(MATERIAL FOR THIS TASK)
######

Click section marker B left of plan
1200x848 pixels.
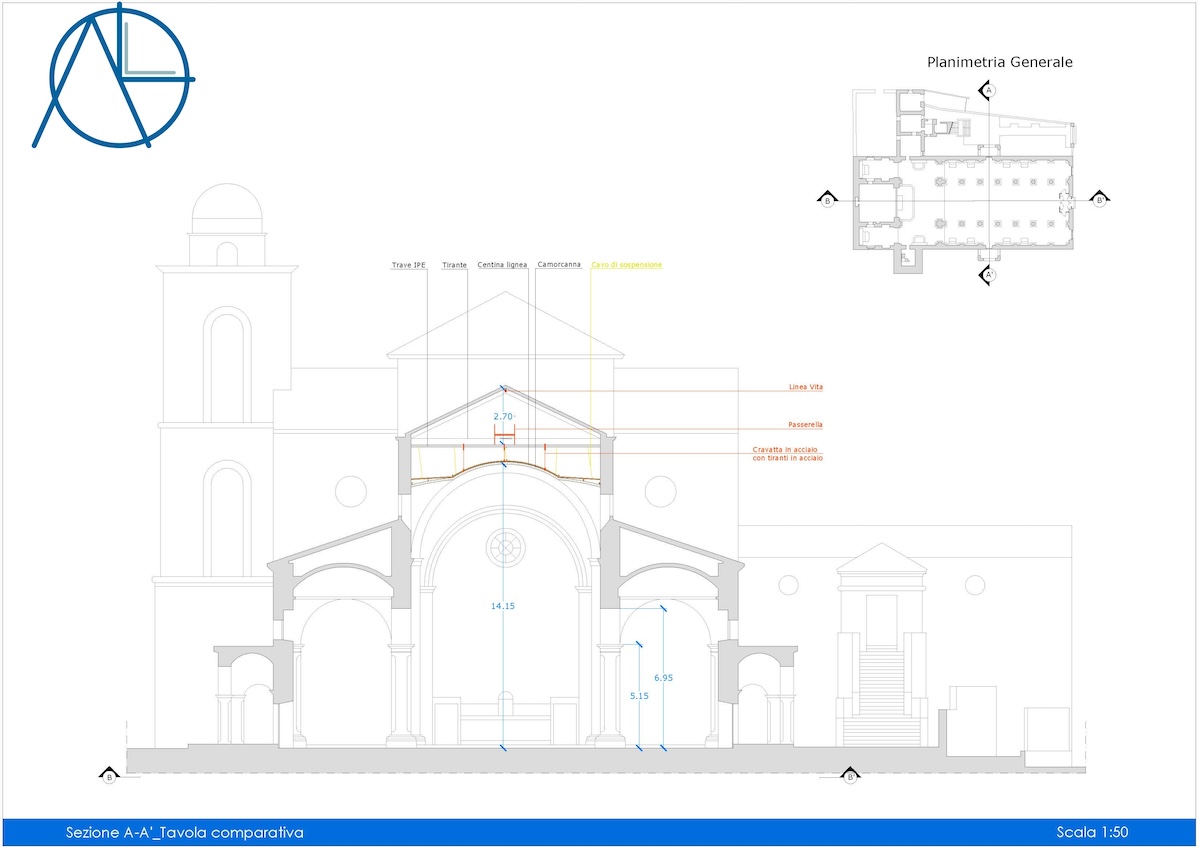827,200
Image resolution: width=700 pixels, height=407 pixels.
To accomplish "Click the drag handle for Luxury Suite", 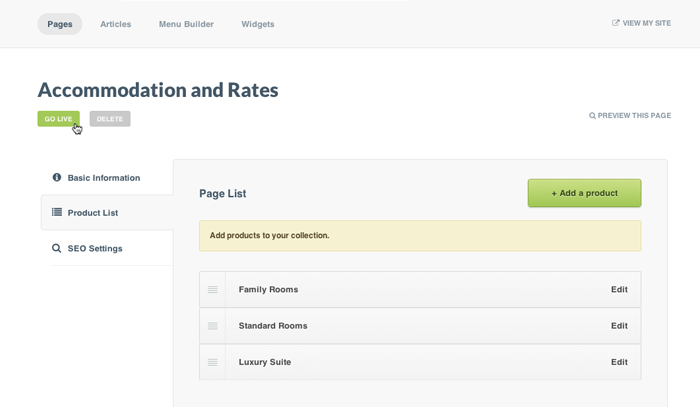I will [x=213, y=362].
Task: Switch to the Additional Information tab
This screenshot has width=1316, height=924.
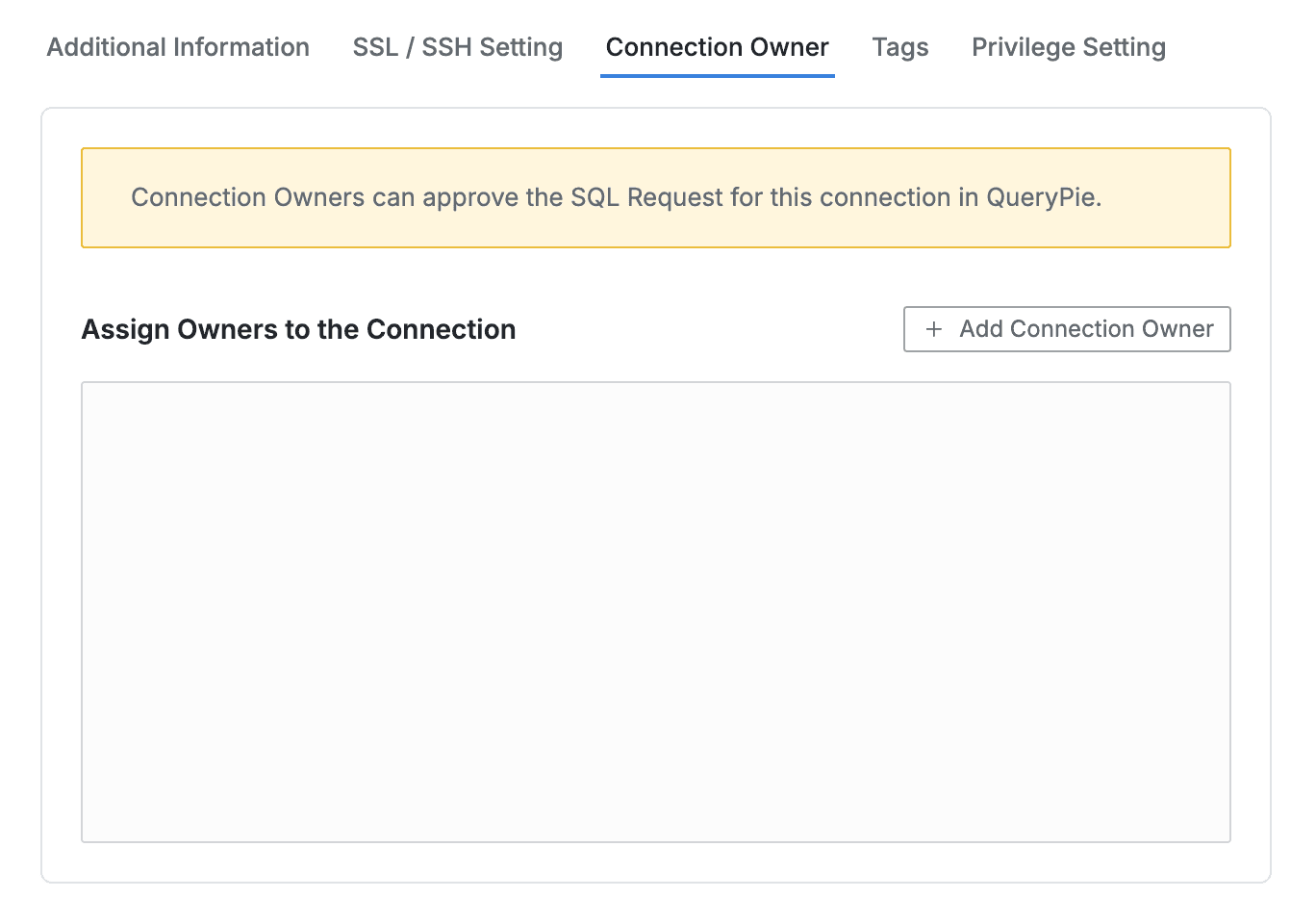Action: coord(178,46)
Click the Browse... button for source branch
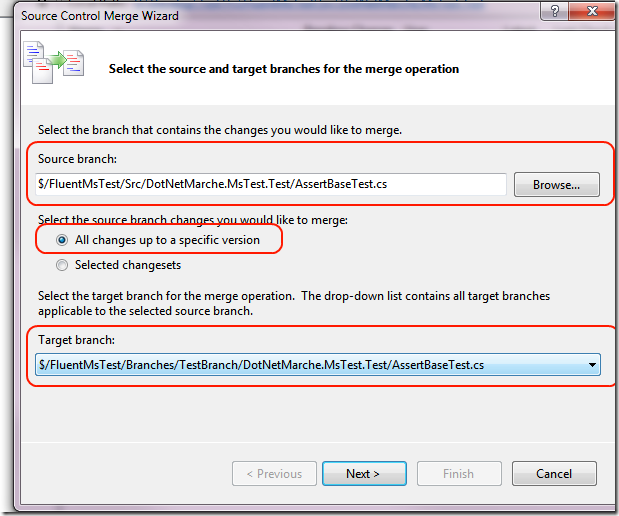The width and height of the screenshot is (619, 516). point(556,185)
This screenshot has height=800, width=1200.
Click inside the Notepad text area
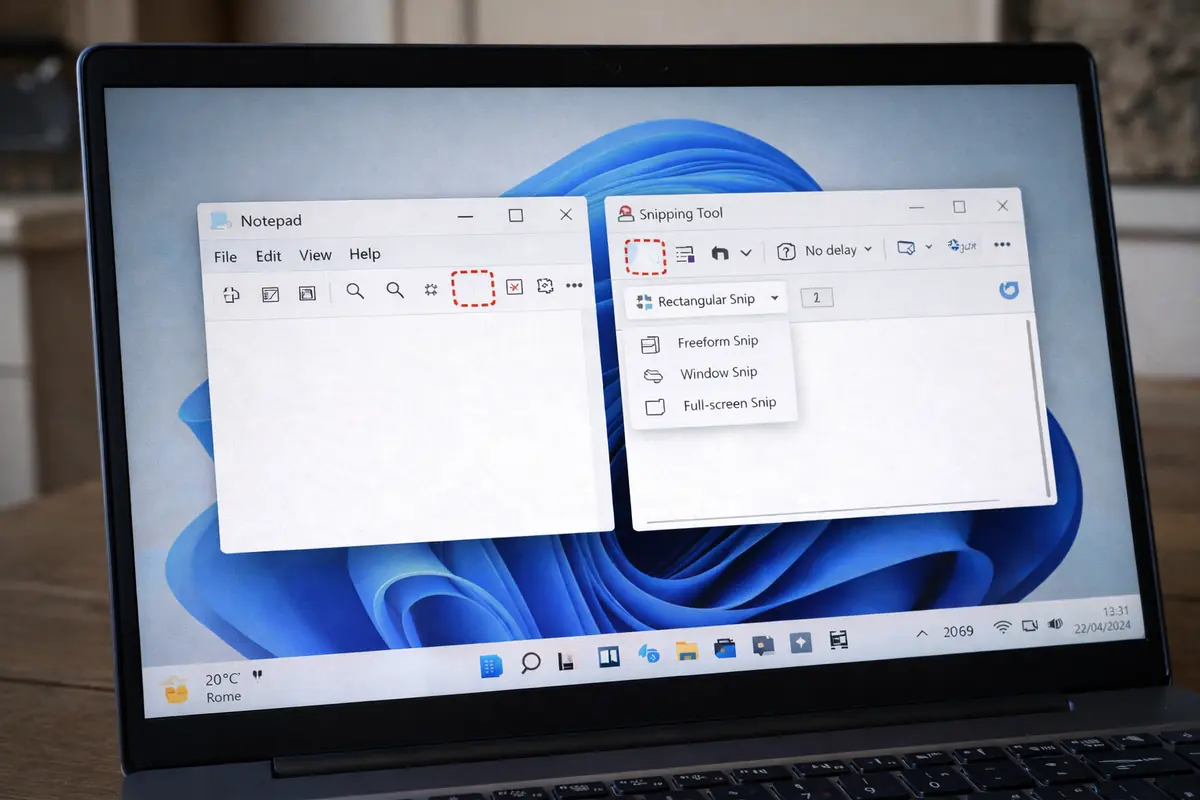tap(400, 430)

######

(PROBLEM TO SOLVE) Put the lines from the one containing "Task: Switch to" through the final line above into a JSON list of strings, one string per line, with blank lines omitted. Leave the pictures out of the answer.

(WORKED ANSWER)
[
  "Task: Switch to the Additional Information tab",
  "This screenshot has width=1316, height=924.",
  "Action: coord(178,46)",
  "Click the Browse... button for source branch",
  "The width and height of the screenshot is (619, 516). point(556,185)",
  "This screenshot has height=800, width=1200.",
  "Click inside the Notepad text area",
  "tap(400, 430)"
]